Przygotowania do sezonu 2011 (1)
Dziś odwiedziłem Tomka z zamiarem odebrania od niego busa. Bus stoi u Tomka na podwórku od jesieni, czekając na lepsze czasy.
Ostatnio doczekał się nowego silnika. Trafił na kilka dni do Kozienic, gdzie dostał nowy silnik 1,6 TD wyciągnięty z jakiegoś syncro. Ten silnik wreszcie nie powinien gubić i żreć oleju silnikowego. 😉
Co ciekawe, poprzedni silnik był zatarty. Zepsuła się też turbina. Dlatego, że coś dziwnego stało się z przewodem powietrznym z filtra powietrza do turbiny i zamiast brać czyste powietrze zza filtra, wciągał sobie jakiś kurz i piach przez dziurę w tym przewodzie. Tu jest fotka.
Dziś miałem zamiar, zgodnie z zaleceniem Tomka, wymienić filtry i olej, a także uporządkować kable w komorze silnika. Tych kabli jest tam plątanina, część moich, część dorobionych w trakcie bujnej historii tego samochodu.
Ostatecznie stwierdziliśmy, że nie ma sensu go zabierać, bo gdy ja go stamtąd zabiorę, to już nigdy się nie zabiorę za robotę przy nim i tym sposobem nigdy już nie naprawię tych wszystkich rzeczy, które tam naprawić trzeba. Poczynając od ustalenia, czemu były kłopoty z chłodzeniem silnika. Jeśli była to kwestia pompy wody to dziś już tego nie ustalimy, ale jeśli przyczyna leżała gdzieś w przewodach wodnych pod samochodem, może nam się to uda.

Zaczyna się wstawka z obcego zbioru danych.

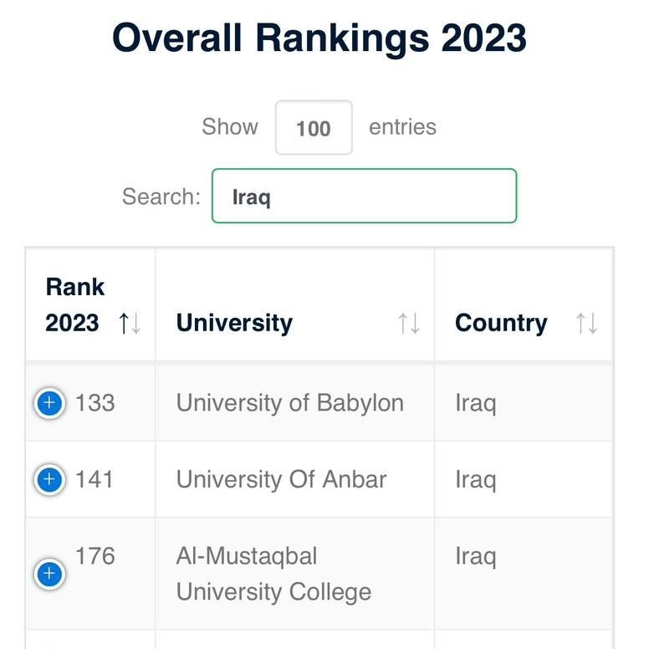Open Al-Mustaqbal University College entry
The width and height of the screenshot is (649, 649).
pos(273,574)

Wymieniliśmy filtr paliwa, w którym było pełno wody. A Tomek narzekał, że wracając z Kozienic nie chciał mu jechać i dymił na biało. W odstojniku pod filtrem była żółta ciecz, która nie była tłusta ani nie pachniała niczym — czyli odstojnik był pełen brudnej wody. A na dnie był jakiś kożuch, coś w rodzaju kożucha z pleśni na dwutygodniowej herbacie. 😉
Kable uporządkowałem. I wymieniłem kanapę z przodu na normalny fotel. 🙂
3 komentarze do artykułu “Przygotowania do sezonu 2011 (1)”
Pozostaw komentarz
Pamiętaj tylko proszę o polityce komentarzy!

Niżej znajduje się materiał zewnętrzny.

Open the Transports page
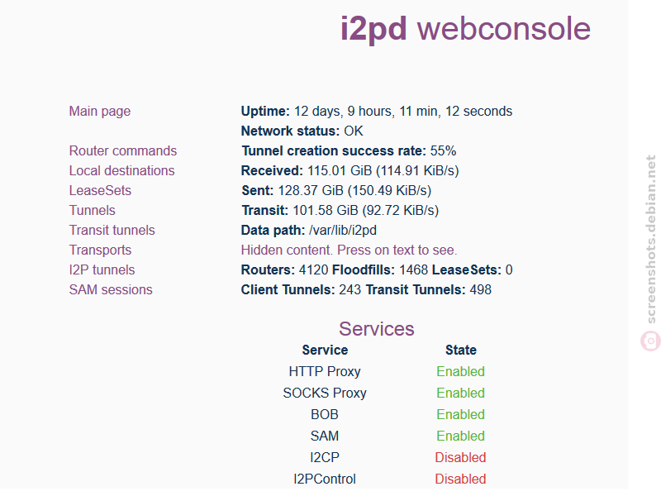The width and height of the screenshot is (661, 496). [100, 250]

Szykuj busa i odpędź od siebie myśli sprzedaży 😀
Jak go sprzedasz będziesz kiedyś żałował, zobaczysz 😀
Pozdrawiam!
Witam. Zainteresowała mnie sprawa dotyczaca OC autokempingu. Otóż również posiadam VW T-4 autokemping (pojazd specjalny) i w tym roku zapłaciłem OC w PZU 570 zł z zniżką 60%. Stąd moje zainteresowanie bo za rok 2010 w PZU zapłaciłem tylko 271 zł OC. Proszę o informację gdzie pan aktualnie ma ubezpieczony samochód i ile pan zapłacił. Pozdrawiam i czekam na odpowiedź.
@Szczepan: samochód mam ubezpieczony w PZU, też mnie w tym roku zaskoczyła spora podwyżka stawek. Opisałem to w osobnym wpisie.